**Stated problem**
Copy the records from the line with "You are a computer-use" up to and including the line with "point(373,273)", swapping "green" for "red" and keeping all else unchanged. Leave the pictures out.

**Material for the task**
┌────────

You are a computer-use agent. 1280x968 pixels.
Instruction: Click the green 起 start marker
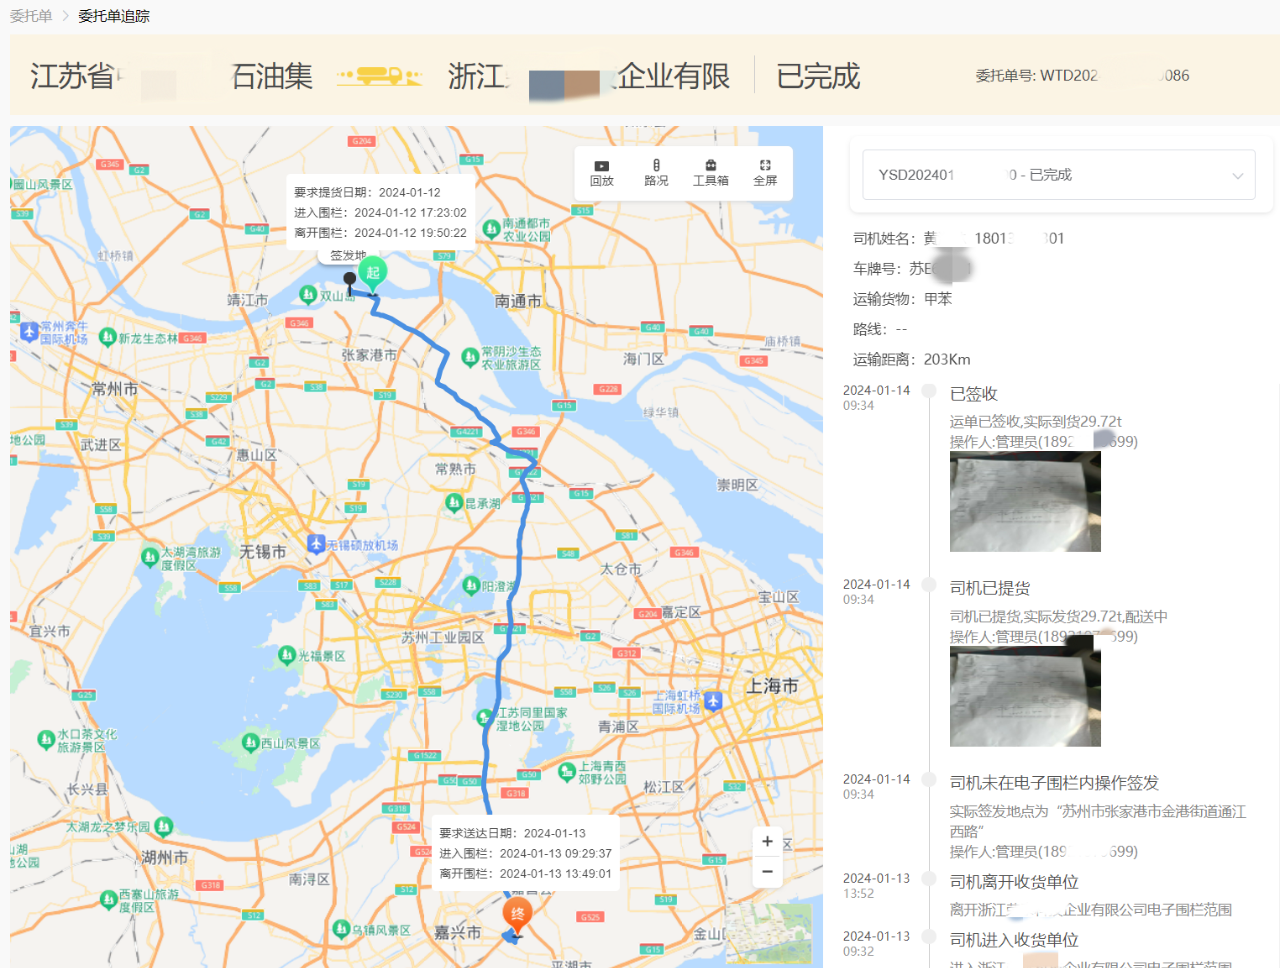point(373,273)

└────────
┌────────

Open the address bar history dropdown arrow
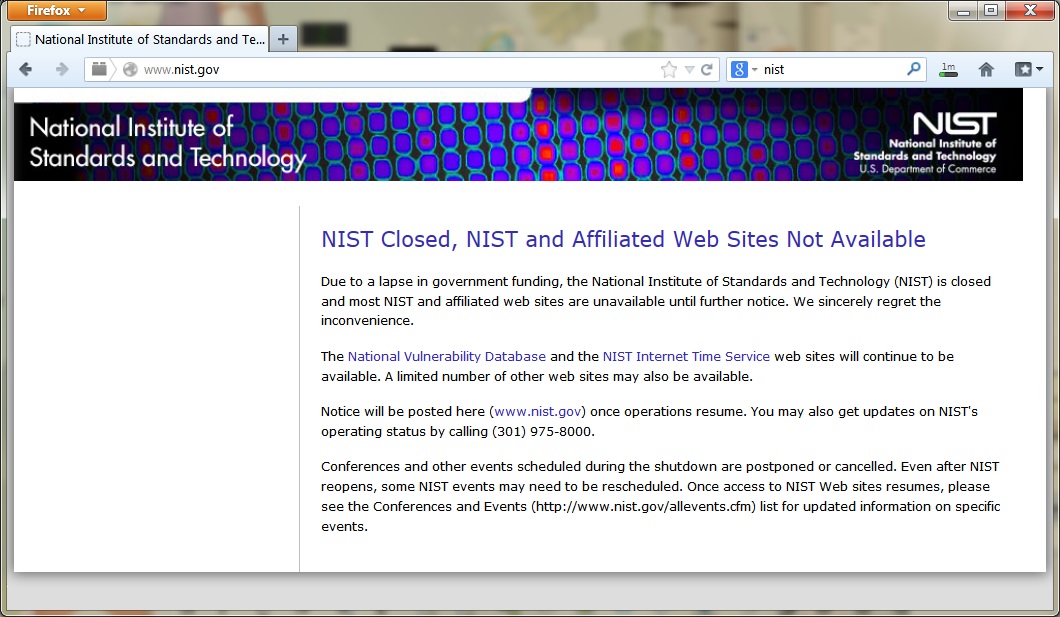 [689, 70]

└────────
┌────────

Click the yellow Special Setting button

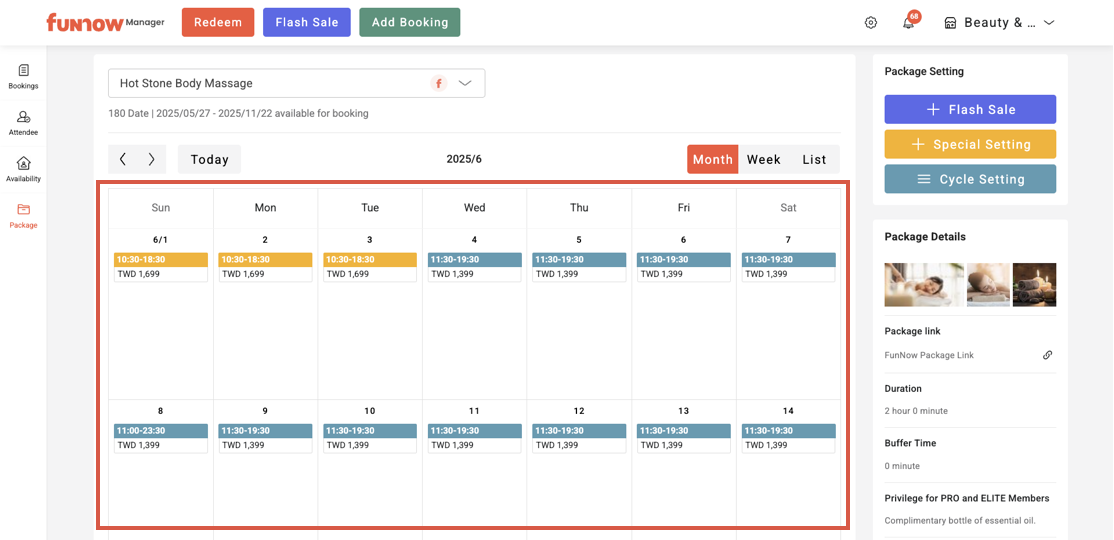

└────────

**Solution below**
You are a computer-use agent. 1280x968 pixels.
Instruction: Click the red 起 start marker
point(373,273)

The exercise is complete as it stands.